**What to work on**
From the following material, say how many lines have "computer" in them; write only the number.

#####

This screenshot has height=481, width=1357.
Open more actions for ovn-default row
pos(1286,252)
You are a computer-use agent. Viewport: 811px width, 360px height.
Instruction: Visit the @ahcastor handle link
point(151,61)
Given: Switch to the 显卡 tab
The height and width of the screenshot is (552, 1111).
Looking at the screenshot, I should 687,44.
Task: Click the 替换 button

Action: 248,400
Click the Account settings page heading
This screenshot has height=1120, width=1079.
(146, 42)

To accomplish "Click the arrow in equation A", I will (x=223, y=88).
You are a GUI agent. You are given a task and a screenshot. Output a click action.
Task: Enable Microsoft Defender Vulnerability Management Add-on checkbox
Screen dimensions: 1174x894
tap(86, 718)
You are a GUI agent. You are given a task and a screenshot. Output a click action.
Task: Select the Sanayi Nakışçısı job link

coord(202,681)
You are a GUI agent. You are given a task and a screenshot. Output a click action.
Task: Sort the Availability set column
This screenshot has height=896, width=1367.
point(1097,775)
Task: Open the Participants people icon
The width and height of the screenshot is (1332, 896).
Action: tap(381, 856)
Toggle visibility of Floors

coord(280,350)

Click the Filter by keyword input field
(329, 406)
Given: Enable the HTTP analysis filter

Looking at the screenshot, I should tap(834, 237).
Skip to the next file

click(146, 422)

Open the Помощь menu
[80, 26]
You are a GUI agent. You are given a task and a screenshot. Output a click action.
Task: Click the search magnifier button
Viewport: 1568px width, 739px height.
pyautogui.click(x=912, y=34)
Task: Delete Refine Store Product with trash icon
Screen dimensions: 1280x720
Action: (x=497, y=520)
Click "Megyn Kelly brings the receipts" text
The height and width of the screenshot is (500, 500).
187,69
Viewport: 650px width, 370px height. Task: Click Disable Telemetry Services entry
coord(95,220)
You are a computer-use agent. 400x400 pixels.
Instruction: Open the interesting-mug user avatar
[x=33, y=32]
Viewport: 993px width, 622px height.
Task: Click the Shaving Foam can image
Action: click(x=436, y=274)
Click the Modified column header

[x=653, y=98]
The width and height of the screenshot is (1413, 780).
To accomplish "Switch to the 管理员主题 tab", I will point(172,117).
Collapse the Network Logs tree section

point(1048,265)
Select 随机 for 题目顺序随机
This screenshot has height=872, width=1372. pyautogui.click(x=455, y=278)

#####

**Answer section**
2